§ **What is asked**
Put every line of text in the entries below into a JSON list of strings, one string per line, skipping blank lines. Leave the pictures out.
[Start Data to use]
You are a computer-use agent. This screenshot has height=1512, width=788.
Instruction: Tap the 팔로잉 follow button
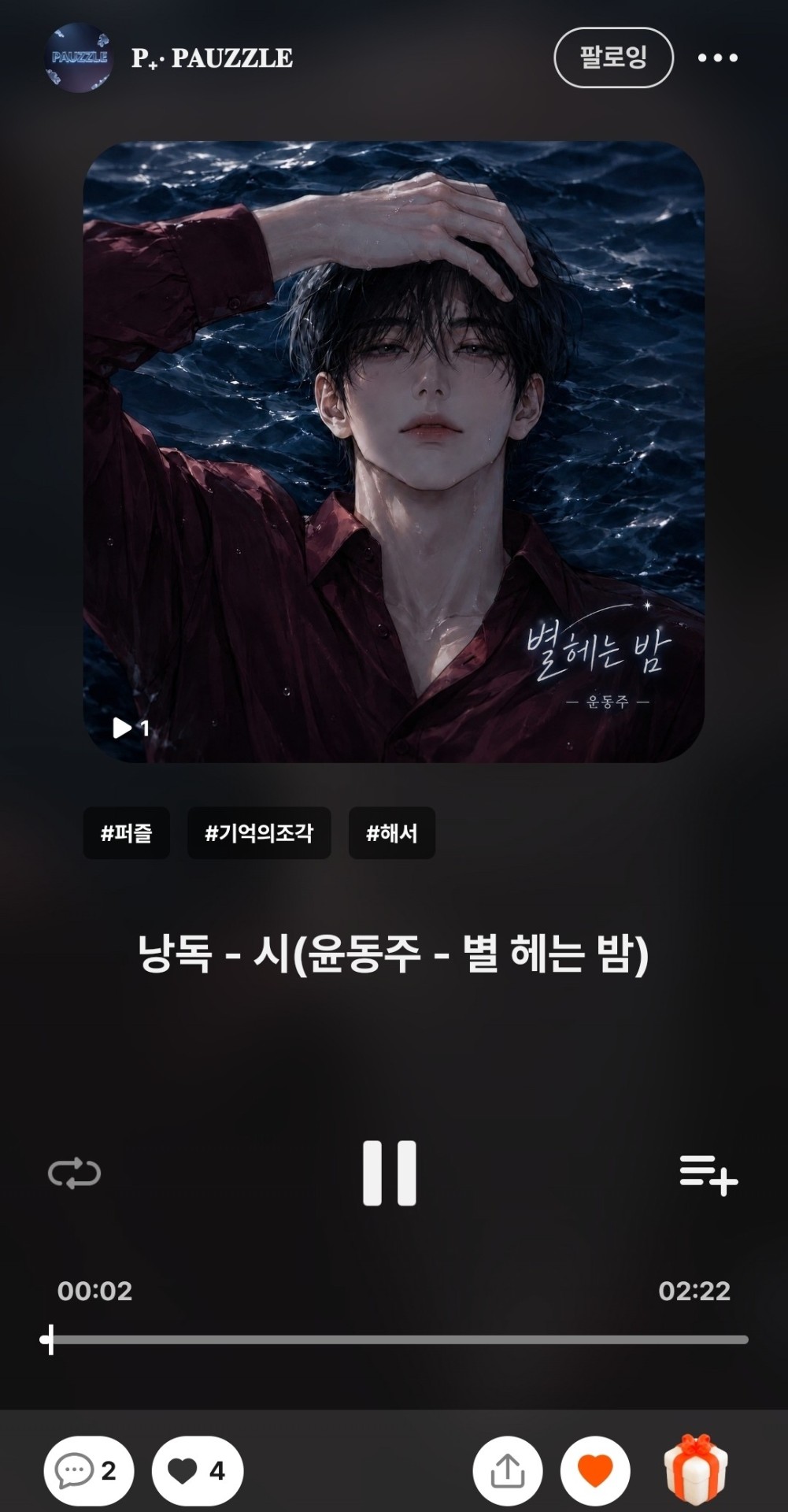tap(613, 57)
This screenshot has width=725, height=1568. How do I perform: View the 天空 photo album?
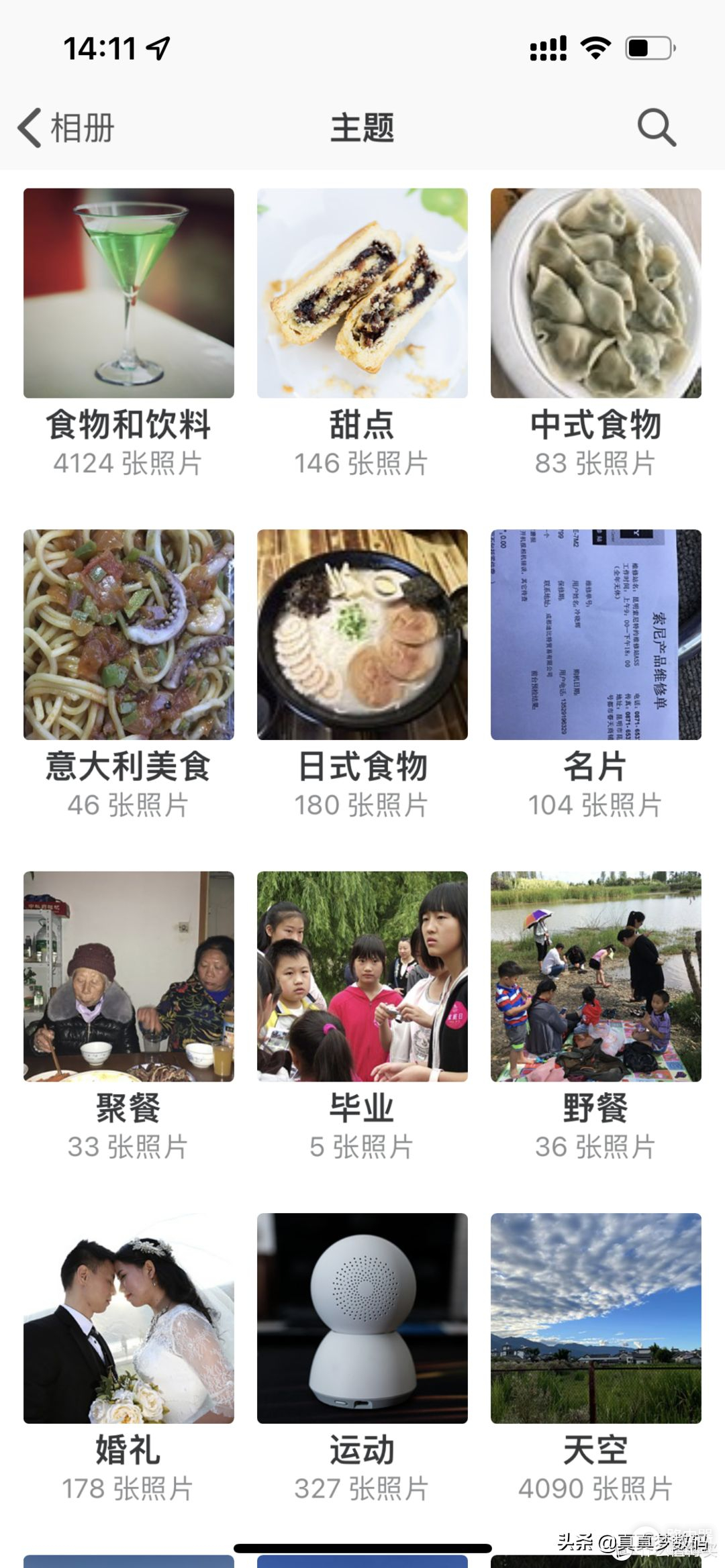click(595, 1318)
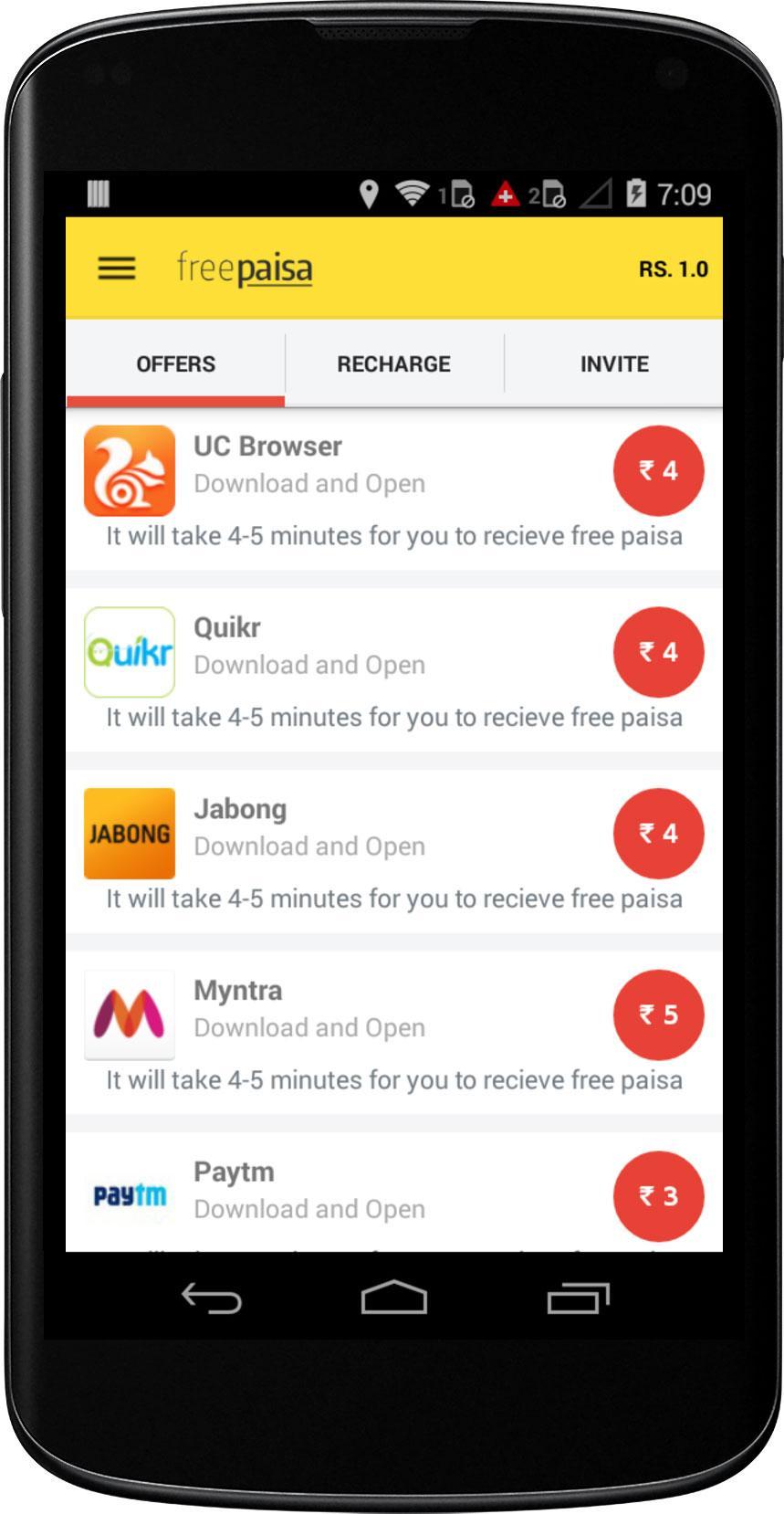Select the Offers tab
The width and height of the screenshot is (784, 1514).
pos(175,363)
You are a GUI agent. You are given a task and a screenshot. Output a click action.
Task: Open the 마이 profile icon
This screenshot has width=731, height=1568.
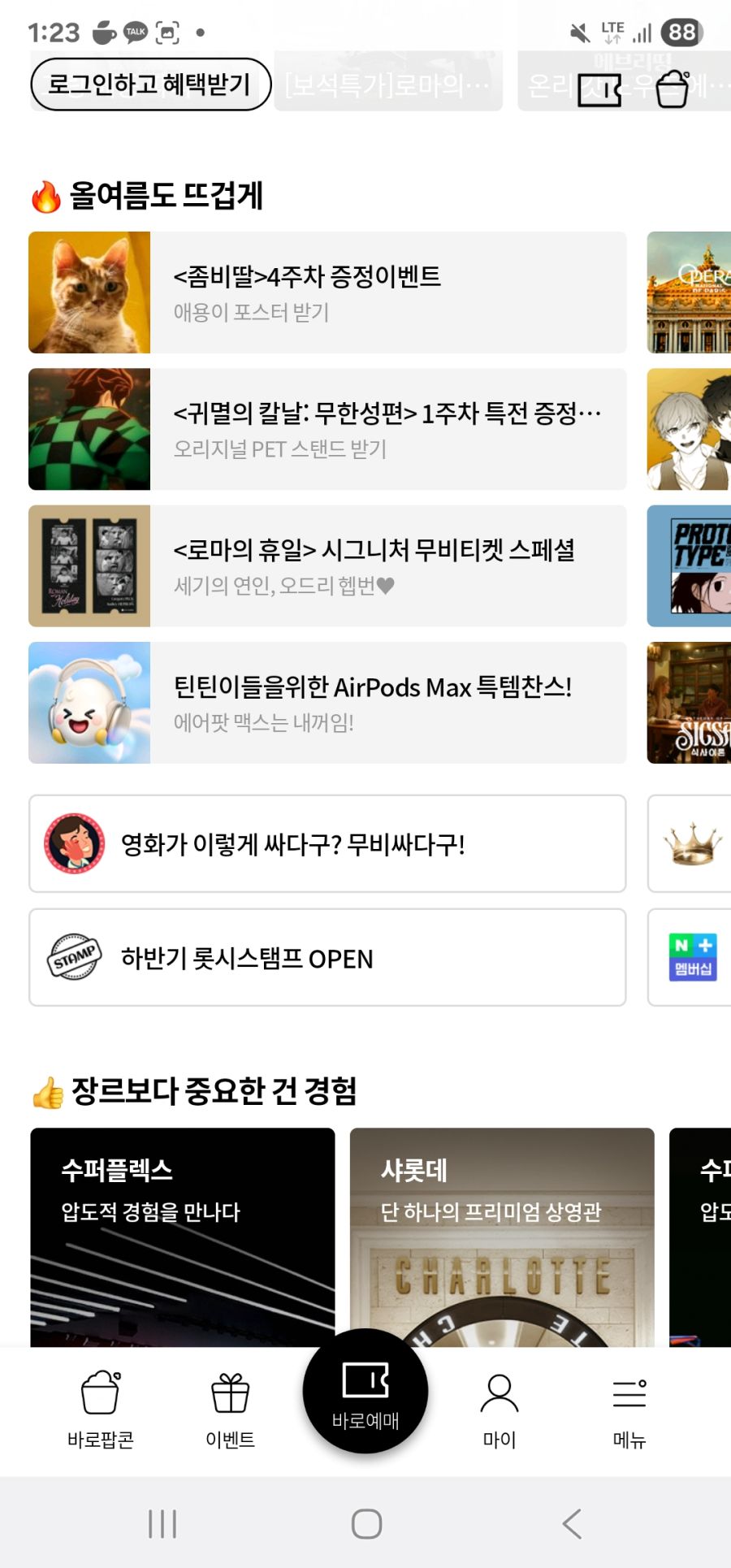[x=499, y=1393]
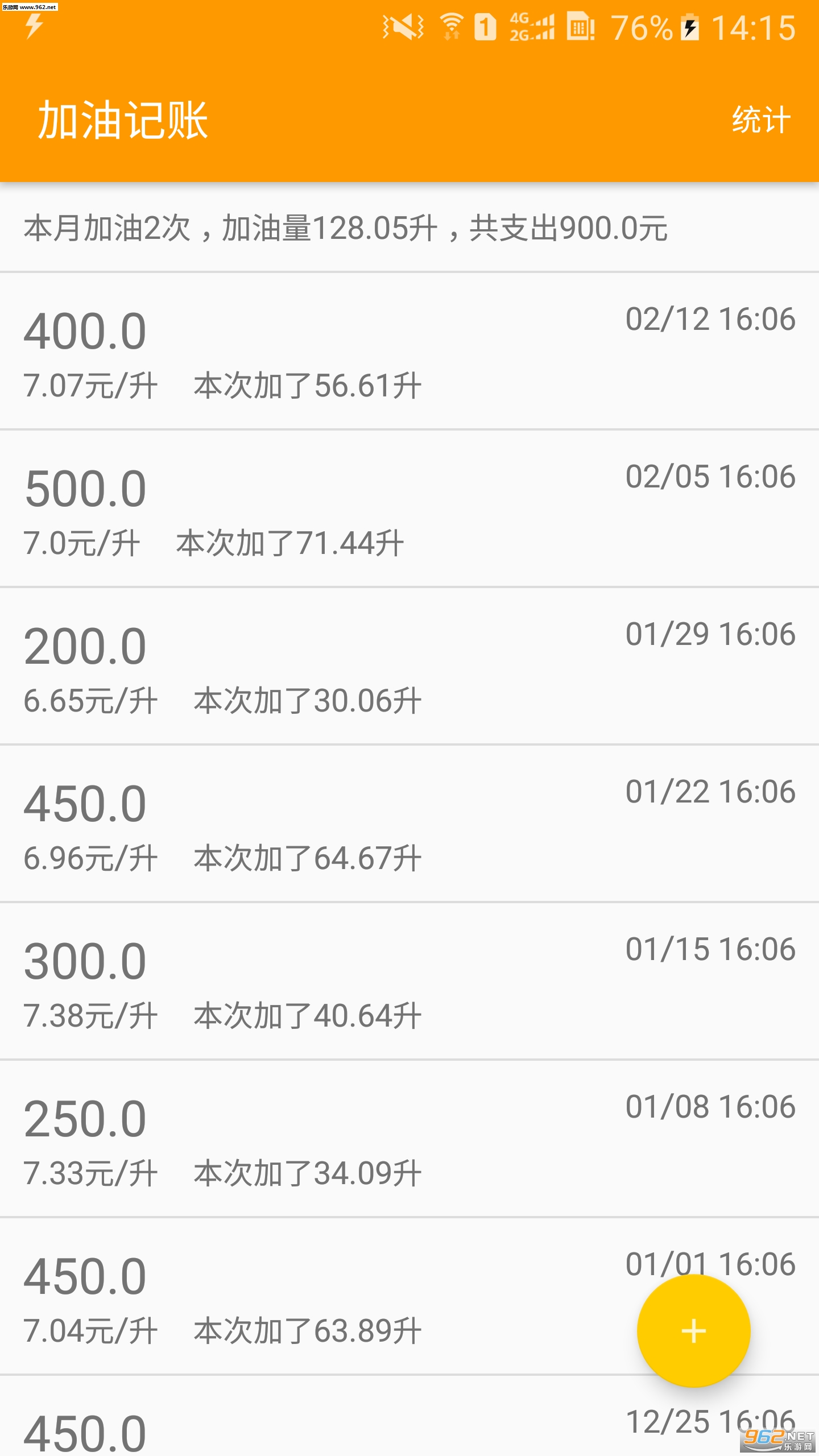Open the 02/05 record of 500.0
Screen dimensions: 819x1456
(410, 508)
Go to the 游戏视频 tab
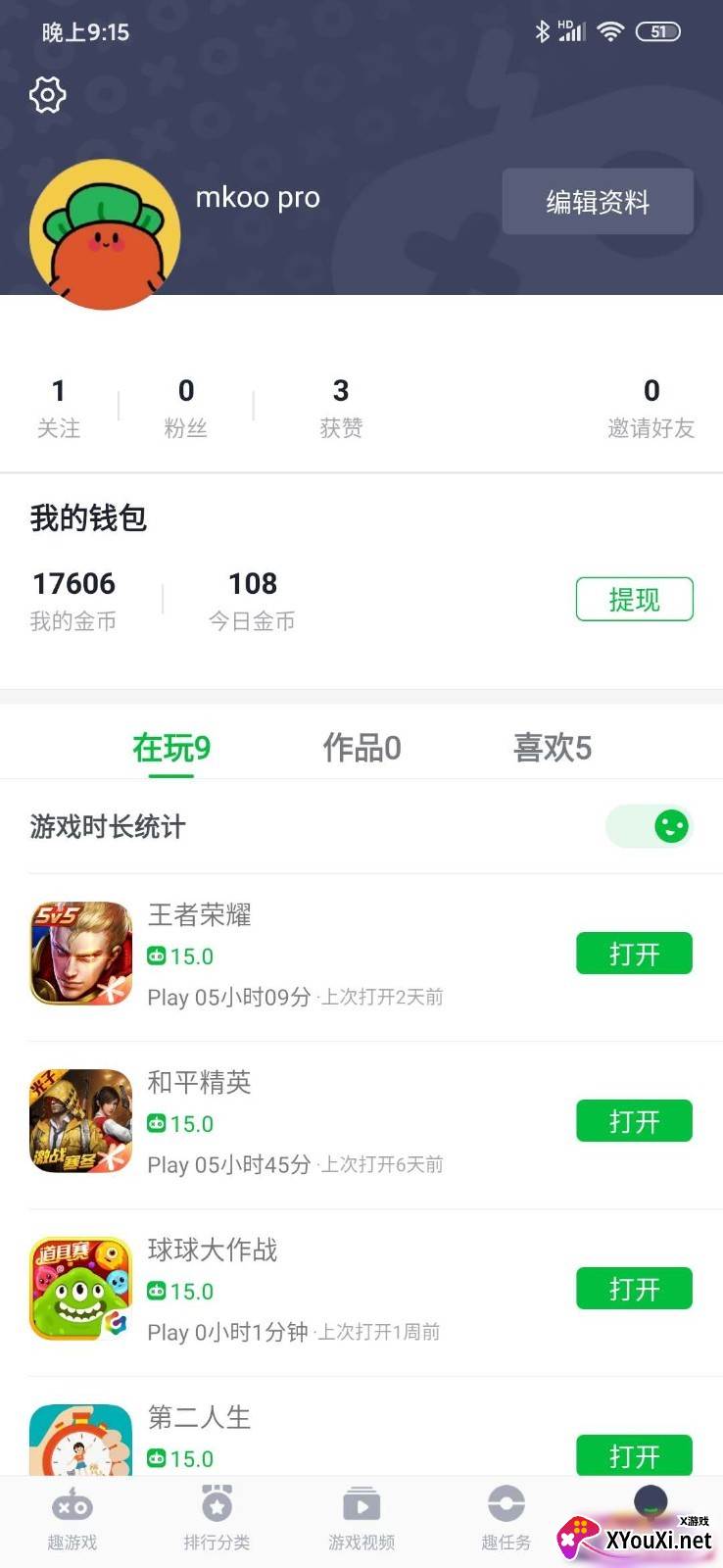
[End Data to use]
§ **Response to the task**
[
  "You are a computer-use agent. This screenshot has height=1512, width=788.",
  "Instruction: Tap the 팔로잉 follow button",
  "tap(613, 57)",
  "This screenshot has width=725, height=1568. How do I perform: View the 天空 photo album?",
  "click(595, 1318)",
  "Select the Offers tab",
  "The width and height of the screenshot is (784, 1514).",
  "pos(175,363)",
  "You are a GUI agent. You are given a task and a screenshot. Output a click action.",
  "Task: Open the 마이 profile icon",
  "This screenshot has width=731, height=1568.",
  "[x=499, y=1393]",
  "Open the 02/05 record of 500.0",
  "Screen dimensions: 819x1456",
  "(410, 508)",
  "Go to the 游戏视频 tab"
]